# WHAT YOU WILL DO
Reproduce each of the entries below word for word, keeping every line intact.

..............................

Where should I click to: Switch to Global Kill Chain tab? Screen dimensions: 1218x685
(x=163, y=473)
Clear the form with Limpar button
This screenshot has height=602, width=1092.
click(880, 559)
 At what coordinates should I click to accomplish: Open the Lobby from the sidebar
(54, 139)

..............................

# EXPECTED ANSWER
Where should I click to: Switch to Global Kill Chain tab? Screen dimensions: 1218x685
(x=163, y=473)
Clear the form with Limpar button
This screenshot has height=602, width=1092.
click(880, 559)
 At what coordinates should I click to accomplish: Open the Lobby from the sidebar
(54, 139)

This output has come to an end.